--- Excerpted text ---
⟨

Rabalais: Sit out? Go pro? Maybe we should just let Leonard Fournette enjoy his years at LSU _lowres

LSU running back Leonard Fournette (7) kneels on the field before an NCAA college football game against Syracuse on Saturday, Sept. 26, 2015, in Syracuse, N.Y. (AP Photo/Mike Groll)

Used to be a great college player was just that. A great college player. For three, or four years, depending on the era.

But now, for a great player like Leonard Fournette, the speculation is suffocating.

Will he win the Heisman? Should he try to petition the NFL to go pro after his sophomore year? Should he sit out next season and protect his valuable body from the punishment that another season in the almost NFL-like SEC would bring? I’m surprised someone hasn’t yet suggested Fournette make Saturday’s Eastern Michigan game his swan song and sit out the next season and a half, just for the shock jock value of such a “take.” Then again, Fox Sports’ Clay Travis may have trumped that by suggesting Fournette allow himself to be videotaped signing autographs for money, allowing him to be declared ineligible and taking away the stigma of voluntarily sitting out 2016.

What?

Hey, we’re part of the noise. I took part in a spirited meeting in our newsroom Tuesday to talk about story ideas and coverage plans for Fournette’s march toward the Heisman. Booking a couple of rooms in the New York area for Heisman weekend is on my to-do list.

But it’s become such a bluster, Fournette took to Twitter late Tuesday night apparently in answer to all the calls for him to leave early:

“I will never jump ship… I’m drowning with my brothers,” he wrote.

One doesn’t exactly know if he means he will stay and play at LSU through this season, next season or his senior season. Fournette wasn’t made available to the local media this week, though he did speak to a couple of national news outlets.

Still, enough already. It’s time for a virtual mute button on this growing tidal wave of Fournette talk.

First, the season has to play out. Fournette has been fabulous, rushing for the most yards through three games (631) of any back in SEC history. And he’s facing the nation’s worst rush defense this week from Eastern Michigan (373.3 ypg). But it is just three games. He’s got a long way to go and a lot of tough defenses to face, defenses primed to stop him, between now and the end of the season.

But what about the college system, asking him to risk life and limb and future riches while playing for free? I don’t exactly subscribe to the theory that Fournette is being exploited by the college game, suffering without cashing in early on the NFL’s riches. Yes, he could potentially make millions, though the NFL’s still staunch rule prohibiting players from being drafted until they’re three years out of high school is highly unlikely to change.

⟩

--- Data under study ---
⟨

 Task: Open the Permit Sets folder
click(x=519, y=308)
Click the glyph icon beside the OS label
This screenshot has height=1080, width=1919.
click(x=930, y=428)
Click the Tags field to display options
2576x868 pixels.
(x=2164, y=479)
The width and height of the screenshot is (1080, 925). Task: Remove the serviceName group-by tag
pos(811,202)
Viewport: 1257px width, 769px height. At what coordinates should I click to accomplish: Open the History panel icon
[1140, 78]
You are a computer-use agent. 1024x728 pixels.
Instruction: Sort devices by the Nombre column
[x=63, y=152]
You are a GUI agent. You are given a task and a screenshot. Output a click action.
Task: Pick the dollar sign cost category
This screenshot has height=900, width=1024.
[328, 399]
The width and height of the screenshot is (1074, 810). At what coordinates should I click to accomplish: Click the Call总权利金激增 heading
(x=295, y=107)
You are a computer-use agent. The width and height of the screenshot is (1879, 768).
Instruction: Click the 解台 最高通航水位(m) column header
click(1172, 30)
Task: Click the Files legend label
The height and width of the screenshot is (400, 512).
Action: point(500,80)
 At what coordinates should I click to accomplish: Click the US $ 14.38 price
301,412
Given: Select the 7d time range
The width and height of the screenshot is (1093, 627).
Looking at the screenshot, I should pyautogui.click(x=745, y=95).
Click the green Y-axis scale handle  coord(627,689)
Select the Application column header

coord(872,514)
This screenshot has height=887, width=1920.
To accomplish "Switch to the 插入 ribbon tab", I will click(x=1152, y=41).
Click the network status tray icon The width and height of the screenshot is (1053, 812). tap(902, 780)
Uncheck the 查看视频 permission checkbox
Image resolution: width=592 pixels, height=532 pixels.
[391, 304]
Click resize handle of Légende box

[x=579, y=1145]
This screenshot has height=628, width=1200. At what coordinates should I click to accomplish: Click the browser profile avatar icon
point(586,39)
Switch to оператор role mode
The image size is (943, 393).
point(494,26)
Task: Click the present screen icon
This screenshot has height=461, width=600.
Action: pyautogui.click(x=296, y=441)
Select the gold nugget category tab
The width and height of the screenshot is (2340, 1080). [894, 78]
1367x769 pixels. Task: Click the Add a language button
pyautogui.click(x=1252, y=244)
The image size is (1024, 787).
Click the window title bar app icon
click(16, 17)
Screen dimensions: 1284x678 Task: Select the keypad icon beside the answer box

⟩

--- Work to complete ---
(A) Output the passage of the Fournette column that begins at the words "Will he win" and stops after "sitting out 2016.", copied word for word.
(B) According to the Fournette column, how many rushing yards did Fournette gain through three games?
(C) Condense the paragraph of the Fournette column that starts with "First, the season has to play out" into a short bulleted list that keeps its main facts.

--- Outputs by task ---
(A)
Will he win the Heisman? Should he try to petition the NFL to go pro after his sophomore year? Should he sit out next season and protect his valuable body from the punishment that another season in the almost NFL-like SEC would bring? I’m surprised someone hasn’t yet suggested Fournette make Saturday’s Eastern Michigan game his swan song and sit out the next season and a half, just for the shock jock value of such a “take.” Then again, Fox Sports’ Clay Travis may have trumped that by suggesting Fournette allow himself to be videotaped signing autographs for money, allowing him to be declared ineligible and taking away the stigma of voluntarily sitting out 2016.

(B) 631 yards, the most of any back in SEC history through three games.

(C)
- The season still has to play out.
- Fournette has rushed for 631 yards through three games, the most of any back in SEC history.
- This week he faces Eastern Michigan, the nation's worst rush defense (373.3 ypg).
- It is only three games, and many tough defenses primed to stop him remain before the season ends.